Paradoxalement, la charge est donc en nette diminution, alors que l'encours de la dette négociable s'est accru de 66 milliards d'euros en 2019. Cette augmentation est toutefois inférieure à l'augmentation constatée en 2018 (+ 70 milliards d'euros) notamment parce que la faiblesse des taux d'intérêt a entraîné environ 20 milliards d'euros de primes à l'émission nettes des décotes qui ont permis de réduire l'endettement de court terme. La commission des finances a consacré à ce seul sujet une audition de M. Anthony Requin, directeur général de l'Agence France Trésor, le 15 janvier dernier.

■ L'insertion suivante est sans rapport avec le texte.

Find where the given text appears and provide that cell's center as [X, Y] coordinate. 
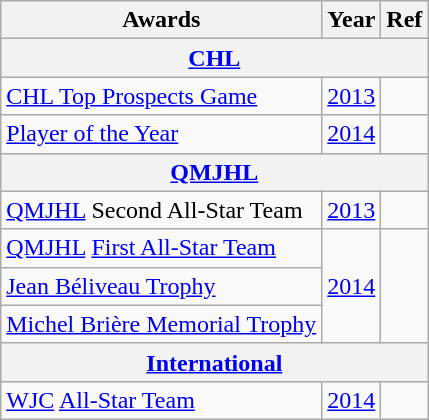
CHL [214, 58]
CHL Top Prospects Game [162, 96]
QMJHL Second All-Star Team [162, 210]
QMJHL [214, 172]
Year [352, 20]
Player of the Year [162, 134]
QMJHL First All-Star Team [162, 248]
Ref [404, 20]
WJC All-Star Team [162, 400]
Jean Béliveau Trophy [162, 286]
International [214, 362]
Awards [162, 20]
Michel Brière Memorial Trophy [162, 324]
Determine the [x, y] coordinate at the center of the cell enclosing the given text.  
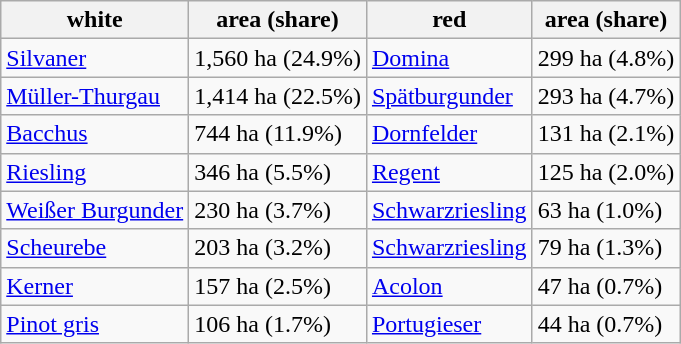
Scheurebe [95, 248]
Silvaner [95, 58]
Domina [449, 58]
293 ha (4.7%) [606, 96]
Dornfelder [449, 134]
Acolon [449, 286]
Portugieser [449, 324]
Spätburgunder [449, 96]
Riesling [95, 172]
44 ha (0.7%) [606, 324]
red [449, 20]
131 ha (2.1%) [606, 134]
Pinot gris [95, 324]
157 ha (2.5%) [278, 286]
1,560 ha (24.9%) [278, 58]
203 ha (3.2%) [278, 248]
230 ha (3.7%) [278, 210]
63 ha (1.0%) [606, 210]
Bacchus [95, 134]
Kerner [95, 286]
744 ha (11.9%) [278, 134]
79 ha (1.3%) [606, 248]
346 ha (5.5%) [278, 172]
Weißer Burgunder [95, 210]
125 ha (2.0%) [606, 172]
white [95, 20]
1,414 ha (22.5%) [278, 96]
47 ha (0.7%) [606, 286]
299 ha (4.8%) [606, 58]
Regent [449, 172]
Müller-Thurgau [95, 96]
106 ha (1.7%) [278, 324]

Le niveau de la charge de la dette et de la trésorerie de l'État est par ailleurs inférieur de 1,8 milliard d'euros à la prévision de la LFI pour 2019 principalement pour deux raisons : une inflation plus faible que prévue, ce qui a un effet sur les charges d'intérêt payés sur les titres indexés pour un impact de 0,7 milliard d'euros ; des taux d'intérêt de court terme maintenus à un niveau plus faible que prévu (– 0,58 % en moyenne sur l'année, contre une prévision de – 0,50 %).

Je constate également que le déficit de l'État a été meilleur que prévu de 15 milliards d'euros, ce qui a mécaniquement réduit le besoin de financement par rapport à la prévision de la LFI.

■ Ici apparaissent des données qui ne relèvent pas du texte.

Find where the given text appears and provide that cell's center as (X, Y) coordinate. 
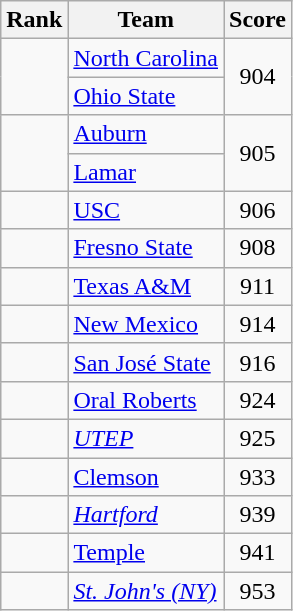
San José State (146, 362)
Lamar (146, 172)
906 (258, 210)
St. John's (NY) (146, 591)
916 (258, 362)
924 (258, 400)
Clemson (146, 477)
Rank (34, 20)
Auburn (146, 134)
Hartford (146, 515)
UTEP (146, 438)
905 (258, 153)
933 (258, 477)
Oral Roberts (146, 400)
Texas A&M (146, 286)
North Carolina (146, 58)
953 (258, 591)
New Mexico (146, 324)
Fresno State (146, 248)
941 (258, 553)
911 (258, 286)
Team (146, 20)
939 (258, 515)
925 (258, 438)
908 (258, 248)
Temple (146, 553)
Ohio State (146, 96)
Score (258, 20)
904 (258, 77)
USC (146, 210)
914 (258, 324)
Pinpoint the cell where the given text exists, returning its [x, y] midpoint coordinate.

S'agissant de l'impact de la crise sur les crédits de la mission en 2020, évidemment, le besoin de financement de l'État sera nettement supérieur à 2019 et à celui prévu en LFI pour 2020. Selon la deuxième LFR pour 2020, qui sera bientôt actualisée, il serait supérieur de 94,1 milliards d'euros à la prévision initiale. L'encours de dette va donc augmenter, ce qui aura un effet haussier sur la charge de la dette.

Pour le moment, il est prévu que cet effet haussier soit plus que compensé par une inflation inférieure à la prévision et par des taux d'intérêt toujours faibles. Il est tout à fait vrai de dire que la France s'endette faiblement grâce à la politique de la BCE. C'est aussi parce que les marchés ont une bonne perception de la qualité de la signature française que les spreads avec l'Allemagne restent bons. Ils reconnaissent ainsi les bons fondamentaux de l'économie et la crédibilité de la politique menée. La dette française est très demandée, notamment par les assureurs, ne serait-ce que pour des raisons de réglementation prudentielle.

Je souligne également que les marchés valorisent aussi la grande qualité de la gestion de l'AFT. L'agence est mondialement reconnue pour sa compétence, pour sa crédibilité et pour sa capacité à garantir la liquidité de notre dette.

Pour le moment, les taux restent faibles, les principaux risques pour les marchés résidant, semble-t-il, dans les dissensions qui pourraient apparaître au niveau européen – avec une attention particulière sur l'Italie – et dans l'évolution de l'épidémie elle-même. L'augmentation du stock de dette est perçue comme un choc ponctuel et général, conséquence de la nécessité de la crise et de la nécessité de soutenir les économies. L'accord franco-allemand et la proposition de la Commission européenne relative à un plan de relance européen sont vus d'un œil favorable. Ils favorisent ce contexte propice au rachat de la dette française.

Enfin, la mission porte également les crédits qui financent les appels en garantie de l'État. Si les appels en garantie sont supérieurs aux rémunérations de ces garanties, c'est la mission qui finance la différence. Elle financera notamment cette différence pour les appels en garantie des prêts garantis par l'État (PGE) et les garanties export. Il est pour le moment trop tôt pour quantifier l'impact de la crise sur ces dépenses.

Je partage avec vous la surprise que j'ai eue à découvrir que les marchés étaient plutôt stables, ce qui s'explique notamment par le fait que c'est une crise mondiale. La BCE a modifié sa politique en rachetant notamment plus de dette italienne qu'elle ne le faisait auparavant, s'écartant de la règle de répartition qui prévalait. La solidarité européenne a donc bien fonctionné, et cela dès le début de la crise.